# Sewage ejector pump ?



## johnh (Jul 6, 2013)

I have a customer that has a sewage ejector pump with float that if not used for a few months, the float hangs up. The float is adjusted properly. Any thoughts?


----------



## SchmitzPlumbing (May 5, 2014)

whats it hanging up on?:blink:


----------



## johnh (Jul 6, 2013)

I'm not sure, when I was there I plugged the pump in direct to make sure it was working and it was. After I plugged the float back in, the pump took off. The system works until these folks leave for a few months and when they come back home it malfunctions again. I wonder if a pit full of mostly solid waste was left for a few months if that alone would keep the float from working.


----------



## SchmitzPlumbing (May 5, 2014)

was it ready to pump when you plugged it in direct. if it was the float is bad. if it wastnt up to that level yet , there are more questions than answers as of now


----------



## johnh (Jul 6, 2013)

It was ready to pump because the high level alarm was activated and the water level was high in the tank. If the float was defective how could it work for several months after the initial call?


----------



## SchmitzPlumbing (May 5, 2014)

if its hitting the solids on the top, is the tether length on the cord set too long?


----------



## SchmitzPlumbing (May 5, 2014)

do you know if it is a grinder pump or just a submersible sump pump? i have seen it plenty of times where a basement bathroom is roughed in and a sump pump is installed. when the bathroom gets finished, the pump is assumed to be a grinder.


----------



## johnh (Jul 6, 2013)

I'm going out in the morning to check it out. Last year when I was there, the float was adjusted the same way I adjust all my floats. Very seldom to almost never do I have a problem with a float other than when it goes bad.


----------



## johnh (Jul 6, 2013)

it's a grinder pump, 2 inch solid discharge as our code requires.


----------



## Pipemaster41 (Jan 9, 2011)

I have seen when not used for a period of time, especially when it is a basement bath only it will form a thin layer of crust on top not allowing float to make switch. 
Replaced with a zoller and had no more problems


----------



## tim666 (Mar 11, 2014)

We have had floats that work intermittently, floats stuck on solids, floats built up with solids so they would no longer float, floats becoming unsecured or jammed between the pump and the tank, could be there was a sale on Charmin toilet paper that is stuck to the float. Worst case scenario we have pumped the tank to find the sides had caved in.


----------



## vinpadalino (Aug 27, 2010)

I've only seen 1-1/2 discharge on grinders for residential use. 
I would check ohms on float or burn marks. Make sure it's not hitting any wires or the wall of the tank


----------



## sparky (Jan 8, 2014)

Pipemaster41 said:


> I have seen when not used for a period of time, especially when it is a basement bath only it will form a thin layer of crust on top not allowing float to make switch.
> Replaced with a zoller and had no more problems


Them zoellar pumps are the s**t and made in Louisville ky


----------



## johnh (Jul 6, 2013)

thanks for the replies.

I have a zoeller pump story. Had a customer that the upstairs kitchen sink drained into the basement sewage ejector pit. He had a float bulb type ejector pump in this pit. With the kitchen sink draining into it, large soapy chunks would build up and block the float.. This would happen on a regular basis. So we put in a zoeller pump and it performed worse than the float type.


----------



## Redwood (Sep 8, 2008)

It really doesn't matter too much what brand you use, I install mostly Zoeller & Liberty pumps. I do prefer the float switches on a cord though as you can bypass them easily when troubleshooting and quite often pump the pit down to work on it. In addition I really like to make use of the wide range of adjustment you can set with a corded float. I'm a firm believer that longer run times and more time between cycles contributes greatly to the life of a pump.

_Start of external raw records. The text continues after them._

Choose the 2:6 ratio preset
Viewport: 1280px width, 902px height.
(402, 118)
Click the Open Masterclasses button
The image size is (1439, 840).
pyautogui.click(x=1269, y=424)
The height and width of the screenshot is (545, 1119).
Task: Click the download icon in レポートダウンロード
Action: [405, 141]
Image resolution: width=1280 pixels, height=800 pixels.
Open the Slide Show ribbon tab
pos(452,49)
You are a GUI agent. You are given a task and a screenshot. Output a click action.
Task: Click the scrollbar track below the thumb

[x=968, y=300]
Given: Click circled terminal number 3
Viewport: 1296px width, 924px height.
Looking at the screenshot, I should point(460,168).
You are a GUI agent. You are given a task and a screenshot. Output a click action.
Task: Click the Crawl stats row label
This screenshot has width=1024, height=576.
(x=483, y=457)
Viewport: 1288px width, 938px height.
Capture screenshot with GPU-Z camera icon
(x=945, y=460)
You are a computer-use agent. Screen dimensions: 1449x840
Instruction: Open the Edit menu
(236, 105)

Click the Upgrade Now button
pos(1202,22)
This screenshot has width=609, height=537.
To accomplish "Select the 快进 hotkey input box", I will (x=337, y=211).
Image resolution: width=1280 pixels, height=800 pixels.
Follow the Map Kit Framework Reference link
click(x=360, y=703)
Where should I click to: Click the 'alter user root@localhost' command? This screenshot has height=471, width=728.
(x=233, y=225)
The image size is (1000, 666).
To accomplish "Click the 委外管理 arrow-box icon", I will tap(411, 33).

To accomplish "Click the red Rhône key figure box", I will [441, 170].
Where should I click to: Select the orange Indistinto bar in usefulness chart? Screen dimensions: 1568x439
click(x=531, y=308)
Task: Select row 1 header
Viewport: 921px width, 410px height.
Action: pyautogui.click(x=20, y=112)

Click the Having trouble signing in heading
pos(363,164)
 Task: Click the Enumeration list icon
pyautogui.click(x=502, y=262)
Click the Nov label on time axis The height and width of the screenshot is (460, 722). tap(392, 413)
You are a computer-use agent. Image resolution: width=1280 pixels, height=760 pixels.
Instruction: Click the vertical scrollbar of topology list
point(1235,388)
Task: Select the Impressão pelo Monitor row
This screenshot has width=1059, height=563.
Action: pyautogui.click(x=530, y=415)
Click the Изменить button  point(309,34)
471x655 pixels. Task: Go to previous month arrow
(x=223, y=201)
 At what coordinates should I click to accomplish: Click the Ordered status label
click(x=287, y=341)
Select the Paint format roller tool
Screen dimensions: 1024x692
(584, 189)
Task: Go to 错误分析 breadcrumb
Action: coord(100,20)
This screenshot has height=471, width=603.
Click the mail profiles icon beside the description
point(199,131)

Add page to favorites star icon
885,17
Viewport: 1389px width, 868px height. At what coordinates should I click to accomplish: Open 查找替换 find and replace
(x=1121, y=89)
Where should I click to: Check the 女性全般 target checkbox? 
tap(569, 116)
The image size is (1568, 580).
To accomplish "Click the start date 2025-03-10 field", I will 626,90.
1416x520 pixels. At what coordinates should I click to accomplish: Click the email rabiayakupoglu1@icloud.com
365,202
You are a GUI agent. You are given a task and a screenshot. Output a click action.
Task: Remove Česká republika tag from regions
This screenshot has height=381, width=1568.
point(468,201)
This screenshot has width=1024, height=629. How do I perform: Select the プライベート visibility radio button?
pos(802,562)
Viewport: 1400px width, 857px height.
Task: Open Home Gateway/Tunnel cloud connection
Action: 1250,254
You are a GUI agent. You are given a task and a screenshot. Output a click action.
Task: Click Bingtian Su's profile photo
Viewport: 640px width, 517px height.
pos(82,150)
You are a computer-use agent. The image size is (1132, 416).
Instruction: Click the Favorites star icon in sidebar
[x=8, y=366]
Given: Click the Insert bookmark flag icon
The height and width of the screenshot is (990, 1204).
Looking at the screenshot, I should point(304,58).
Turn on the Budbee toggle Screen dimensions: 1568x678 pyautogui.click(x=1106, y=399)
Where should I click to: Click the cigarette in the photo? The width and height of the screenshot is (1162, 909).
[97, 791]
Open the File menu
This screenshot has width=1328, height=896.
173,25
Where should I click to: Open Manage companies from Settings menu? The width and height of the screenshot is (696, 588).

Really when working on an ejector pump the best practices would include positioning the float away from the inlet so waste is not dropping on top of the float, and I like to keep it away from the side opposite the inlet as there is a tendency for grease to come across the surface of the waste and adhere to the float, the wall, and the pipes. I also want to make sure the float travels freely and neither the cord or the float and get tangled in things preventing proper operation.

I also with the cover off will run water and get the pump to cycle multiple times while watching the operation of the float switch making any adjustments needed.

Once you've done that it's up to the customer not to dump grease in the drain, flush feminine products, and flush unusually heavy amounts of solids. All of those items will screw up an ejector pump system in a hurry and it is neither the fault of the plumber nor the pump that was installed...

Pay Me!:thumbup:


----------